しかしながら何らかの原因で、一部のEC2でSSMの通信ができないケースが出てきます。
(原因は本当に色々あって、IAMの設定不備、VPCルーティング設定不備、セキュリティグループ設定不備、SSMエージェントが落ちている、SSMエージェントのバージョンが古い、169.254.169.xxx の通信など、、多岐にわたります)
多数のEC2を運用していると、SSMの通信できないEC2の原因を調べるよりも、どのEC2が通信できててどのEC2が通信できてないかをそもそも見つけにくい 状況だったりします。
SSMの通信NGをなぜ見つけにくいのか
マネージメントコンソールで、Systems Managerのマネージドインスタンスを見ると、対象EC2のリストが確認できます。
ただし表示されるのはSSMエージェントと通信が確立できたEC2であり、全く通信できていないEC2はリストに表示されません。

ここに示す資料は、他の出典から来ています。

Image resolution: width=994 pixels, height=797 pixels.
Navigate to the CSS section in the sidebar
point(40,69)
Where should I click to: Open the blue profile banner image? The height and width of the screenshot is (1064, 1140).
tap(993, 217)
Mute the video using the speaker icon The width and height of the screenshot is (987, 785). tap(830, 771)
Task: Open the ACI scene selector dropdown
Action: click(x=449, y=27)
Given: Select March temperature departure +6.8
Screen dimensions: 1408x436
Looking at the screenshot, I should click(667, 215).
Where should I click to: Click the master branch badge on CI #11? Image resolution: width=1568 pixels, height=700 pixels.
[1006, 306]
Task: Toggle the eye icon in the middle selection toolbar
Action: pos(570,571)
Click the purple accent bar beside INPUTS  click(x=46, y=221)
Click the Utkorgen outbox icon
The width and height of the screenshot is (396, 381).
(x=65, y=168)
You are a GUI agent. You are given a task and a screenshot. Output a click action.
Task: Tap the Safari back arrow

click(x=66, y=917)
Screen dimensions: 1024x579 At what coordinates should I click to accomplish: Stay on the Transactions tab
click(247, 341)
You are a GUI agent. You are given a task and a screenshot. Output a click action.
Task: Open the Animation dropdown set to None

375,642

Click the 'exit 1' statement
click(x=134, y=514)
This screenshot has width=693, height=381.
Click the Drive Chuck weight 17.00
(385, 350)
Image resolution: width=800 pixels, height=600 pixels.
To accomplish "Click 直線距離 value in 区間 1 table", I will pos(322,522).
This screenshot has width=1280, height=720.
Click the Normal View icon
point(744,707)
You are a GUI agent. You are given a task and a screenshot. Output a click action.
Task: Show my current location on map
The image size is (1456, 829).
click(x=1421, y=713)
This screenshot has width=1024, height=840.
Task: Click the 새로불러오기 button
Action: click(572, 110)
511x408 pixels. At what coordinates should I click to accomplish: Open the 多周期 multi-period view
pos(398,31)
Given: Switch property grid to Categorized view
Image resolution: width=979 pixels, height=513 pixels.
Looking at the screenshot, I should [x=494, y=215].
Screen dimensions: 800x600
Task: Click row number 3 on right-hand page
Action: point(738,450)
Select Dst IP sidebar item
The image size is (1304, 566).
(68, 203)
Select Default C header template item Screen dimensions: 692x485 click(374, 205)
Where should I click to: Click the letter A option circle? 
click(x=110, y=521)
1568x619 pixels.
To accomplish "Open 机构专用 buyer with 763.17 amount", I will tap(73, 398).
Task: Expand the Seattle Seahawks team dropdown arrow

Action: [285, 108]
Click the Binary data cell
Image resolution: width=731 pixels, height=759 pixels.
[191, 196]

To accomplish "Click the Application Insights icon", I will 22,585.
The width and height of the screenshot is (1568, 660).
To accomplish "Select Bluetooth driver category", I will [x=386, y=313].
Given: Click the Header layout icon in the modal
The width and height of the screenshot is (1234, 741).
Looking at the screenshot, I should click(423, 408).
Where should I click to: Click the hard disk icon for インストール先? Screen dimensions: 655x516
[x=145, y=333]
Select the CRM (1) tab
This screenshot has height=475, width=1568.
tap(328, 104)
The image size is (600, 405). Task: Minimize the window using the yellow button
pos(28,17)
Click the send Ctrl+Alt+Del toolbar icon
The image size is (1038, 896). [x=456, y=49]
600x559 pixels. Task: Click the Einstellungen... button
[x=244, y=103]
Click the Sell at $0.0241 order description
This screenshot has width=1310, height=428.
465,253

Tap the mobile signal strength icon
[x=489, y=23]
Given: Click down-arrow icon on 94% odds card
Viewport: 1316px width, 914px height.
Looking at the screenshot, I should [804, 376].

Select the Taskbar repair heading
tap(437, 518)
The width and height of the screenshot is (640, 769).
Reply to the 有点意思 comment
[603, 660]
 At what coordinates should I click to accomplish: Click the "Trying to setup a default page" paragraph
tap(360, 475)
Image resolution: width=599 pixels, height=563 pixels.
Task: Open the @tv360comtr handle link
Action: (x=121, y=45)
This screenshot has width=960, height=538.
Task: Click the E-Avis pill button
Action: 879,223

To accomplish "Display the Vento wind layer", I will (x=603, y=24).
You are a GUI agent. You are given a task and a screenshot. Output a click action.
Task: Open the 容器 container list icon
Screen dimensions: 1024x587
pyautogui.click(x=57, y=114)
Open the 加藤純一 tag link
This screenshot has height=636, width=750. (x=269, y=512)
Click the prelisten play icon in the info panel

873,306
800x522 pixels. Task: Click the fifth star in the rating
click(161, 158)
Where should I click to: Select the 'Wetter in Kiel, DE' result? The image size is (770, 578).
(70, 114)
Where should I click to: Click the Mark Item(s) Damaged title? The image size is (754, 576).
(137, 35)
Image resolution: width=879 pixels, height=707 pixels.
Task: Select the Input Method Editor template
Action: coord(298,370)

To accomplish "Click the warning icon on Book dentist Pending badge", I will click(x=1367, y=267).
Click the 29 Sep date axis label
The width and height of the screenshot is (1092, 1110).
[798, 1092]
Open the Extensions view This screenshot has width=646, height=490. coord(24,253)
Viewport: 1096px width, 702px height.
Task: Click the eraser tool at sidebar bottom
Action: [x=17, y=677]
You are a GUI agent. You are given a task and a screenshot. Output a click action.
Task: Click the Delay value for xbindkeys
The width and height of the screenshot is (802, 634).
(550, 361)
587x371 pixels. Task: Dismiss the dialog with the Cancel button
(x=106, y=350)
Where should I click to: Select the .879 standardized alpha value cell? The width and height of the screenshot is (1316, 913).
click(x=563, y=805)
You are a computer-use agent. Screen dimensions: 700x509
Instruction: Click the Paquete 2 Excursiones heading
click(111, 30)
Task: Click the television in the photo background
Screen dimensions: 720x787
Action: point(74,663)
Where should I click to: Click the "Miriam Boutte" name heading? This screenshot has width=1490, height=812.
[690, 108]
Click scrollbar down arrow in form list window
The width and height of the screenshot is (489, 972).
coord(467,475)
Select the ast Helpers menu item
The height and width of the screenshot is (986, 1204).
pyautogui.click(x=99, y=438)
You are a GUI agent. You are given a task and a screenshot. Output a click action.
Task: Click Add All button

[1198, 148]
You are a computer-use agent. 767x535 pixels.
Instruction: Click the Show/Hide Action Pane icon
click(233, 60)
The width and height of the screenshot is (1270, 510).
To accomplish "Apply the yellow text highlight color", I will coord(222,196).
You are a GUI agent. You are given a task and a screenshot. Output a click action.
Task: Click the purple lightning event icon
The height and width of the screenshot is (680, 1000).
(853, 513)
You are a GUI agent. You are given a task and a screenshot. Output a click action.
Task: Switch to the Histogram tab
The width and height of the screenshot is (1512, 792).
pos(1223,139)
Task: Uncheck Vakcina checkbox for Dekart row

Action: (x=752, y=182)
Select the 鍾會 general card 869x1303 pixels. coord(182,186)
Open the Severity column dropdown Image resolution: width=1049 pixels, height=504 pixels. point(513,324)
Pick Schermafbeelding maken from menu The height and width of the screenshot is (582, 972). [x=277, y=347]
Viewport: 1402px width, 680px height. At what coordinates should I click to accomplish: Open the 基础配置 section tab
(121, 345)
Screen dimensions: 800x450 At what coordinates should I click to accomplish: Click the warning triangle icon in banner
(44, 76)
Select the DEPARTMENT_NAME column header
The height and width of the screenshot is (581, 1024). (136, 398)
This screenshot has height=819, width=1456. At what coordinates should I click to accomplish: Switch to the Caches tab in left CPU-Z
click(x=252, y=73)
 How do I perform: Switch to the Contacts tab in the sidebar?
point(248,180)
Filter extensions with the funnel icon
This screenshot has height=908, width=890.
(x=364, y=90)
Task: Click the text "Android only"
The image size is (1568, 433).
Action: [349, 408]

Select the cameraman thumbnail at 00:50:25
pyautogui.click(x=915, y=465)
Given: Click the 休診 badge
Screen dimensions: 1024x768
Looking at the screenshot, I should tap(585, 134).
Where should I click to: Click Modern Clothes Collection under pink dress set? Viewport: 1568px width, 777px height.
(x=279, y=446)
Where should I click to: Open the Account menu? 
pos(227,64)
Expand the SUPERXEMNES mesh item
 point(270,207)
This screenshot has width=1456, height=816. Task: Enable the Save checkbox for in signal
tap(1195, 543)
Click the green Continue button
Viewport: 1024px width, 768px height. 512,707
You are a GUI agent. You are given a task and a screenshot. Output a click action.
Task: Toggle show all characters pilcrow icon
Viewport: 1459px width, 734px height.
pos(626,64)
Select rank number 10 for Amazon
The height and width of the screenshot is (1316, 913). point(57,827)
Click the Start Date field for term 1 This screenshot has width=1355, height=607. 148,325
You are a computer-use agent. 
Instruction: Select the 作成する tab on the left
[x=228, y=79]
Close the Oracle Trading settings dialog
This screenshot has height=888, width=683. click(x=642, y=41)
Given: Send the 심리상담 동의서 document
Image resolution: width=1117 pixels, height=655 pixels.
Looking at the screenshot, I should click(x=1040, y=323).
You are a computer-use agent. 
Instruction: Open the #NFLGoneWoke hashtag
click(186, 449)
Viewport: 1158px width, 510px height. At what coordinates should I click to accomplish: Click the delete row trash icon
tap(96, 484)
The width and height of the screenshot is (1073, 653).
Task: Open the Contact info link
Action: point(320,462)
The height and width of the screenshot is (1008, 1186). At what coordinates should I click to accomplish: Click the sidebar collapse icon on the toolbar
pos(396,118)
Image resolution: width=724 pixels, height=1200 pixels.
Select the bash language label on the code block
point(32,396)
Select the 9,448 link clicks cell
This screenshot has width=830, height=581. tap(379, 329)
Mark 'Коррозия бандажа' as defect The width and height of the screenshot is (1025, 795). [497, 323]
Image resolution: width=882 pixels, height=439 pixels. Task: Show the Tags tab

また、EC2を停止するとリストからも消えてしまいます。
API/CLIで通信できないEC2一覧の取得
そこで2つのコマンドを使います。
コマンド1つ目
aws ec2 describe-instance-status
APIの場合は、
ec2:DescribeInstanceStatus
を実行すると、稼働している(runningステータス)のEC2一覧が取得できます。
そしてコマンド2つ目
aws ssm describe-instance-information
APIの場合は、
ssm:DescribeInstanceInformation
を実行すると、SSMエージェントの通信OKなEC2一覧が取得できます。
欲しいのはrunningのEC2にもかかわらずSSMの通信NGの一覧です。
それを得るには、コマンド1つ目のEC2一覧 から コマンド2つ目のEC2一覧を引いたもの を抽出すればよいです。
インスタンスIDで突き合せられます。
インスタンスIDじゃ分からないよ!という場合はさらにタグなどを取得します。
https://qiita.com/t-fujiwara/items/835cccbef7ec6d199251
なお、停止しているEC2は調べようがありません。まずは開始させましょう。